According to Solomon, there are times for discretion and times for discussion. As much as what we say, when we say it reveals more about us than those we talk about. Our comments float into the ether, leaving impressions behind: Mary’s a gossip. Martin’s a braggart. Meg’s a critic. Ryan exaggerates. Though we preface observations with disclaimers, if our audience is too inexperienced or impressionable to acknowledge our sincerity, it’s the wrong time to speak. In Romans 14.15 and 16, Paul explains why ignoring perceptions harms others and us: “If your brother is distressed because of what you eat, you are no longer acting in love. Do not by your eating destroy your brother for whom Christ died. Do not allow what you consider good to be spoken of as evil.” Being strong enough to speak honestly doesn’t override considering our audience. “The ear tests words as the tongue tastes meat,” Job 34.3 says. The ears our words fall on decide the right and wrong in what we say. Putting listeners first disables the compulsion to show off how smart we are and how much we know. It informs us whether it’s time to keep silent or time to speak.

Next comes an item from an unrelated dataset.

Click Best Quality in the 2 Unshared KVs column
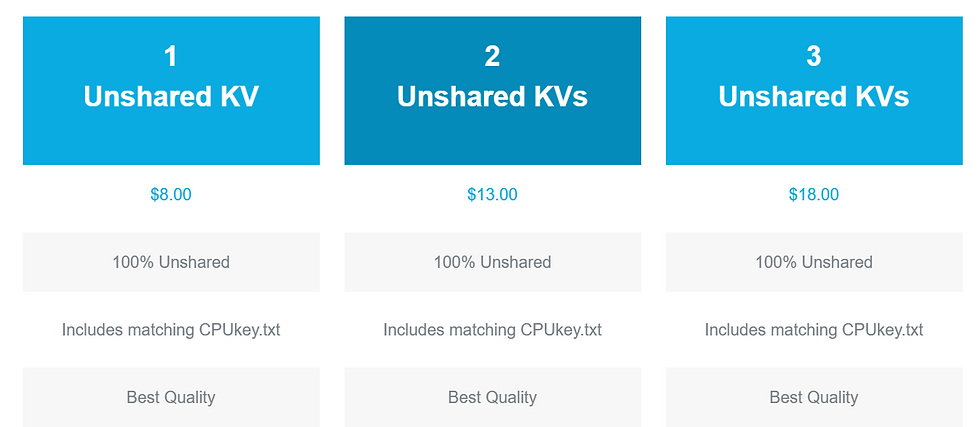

Political correctness does us a grave disservice by shifting attention from things we say to how we say them. But swapping older, belittling epithets for newer, “appropriate” ones doesn’t change what they mean. It just ties a fresher ribbon around the same scorn and hatred the old phrases expressed. For instance, a person with an IQ below 70 is clinically retarded. As we know, the classification seeped into usage decades ago as a general insult having nothing to do with mental ability. Teaching our children to refer to retarded people as “special” or “challenged” only allays our guilt for abusing the terminology when we were young. Before today ends, hundreds of kids will use “special” and “challenged” disparagingly, meaning exactly what we meant by “retarded.” Nothing’s changed. It’s not a matter of “inappropriate,” but unacceptable. Until political correctness takes that on, it’s no more correct than what it pretends to replace.
Spiritual correctness, on the other hand, focuses exclusively on what’s acceptable by measuring what we say, how we say it, and when it’s said by God’s standards. This is why David prays, “May the words of my mouth and the meditation of my heart be pleasing in your sight, O LORD.” (Psalm 19.14) It’s why Jesus chastises Pharisees who malign Him, saying, “You brood of vipers, how can you who are evil say anything good? For out of the overflow of the heart the mouth speaks.” (Matthew 12.34) It’s why Paul advises Timothy to “set an example for the believers in speech, in life, in love, in faith, and in purity.” (1 Timothy 4.12) Spiritual correctness fixes our thoughts first, so what, how, and when we speak is acceptable to God. And if He’s pleased, we can be confident we’re saying the right things when it’s time to speak and keeping our thoughts to ourselves when it’s time to be silent.
Attempting to scripturally justify this would stretch credulity past all limits. Nonetheless, I can't resist. Dianne Wiest and John Cusack in Woody Allen's Bullets Over Broadway: "Don't Speak!"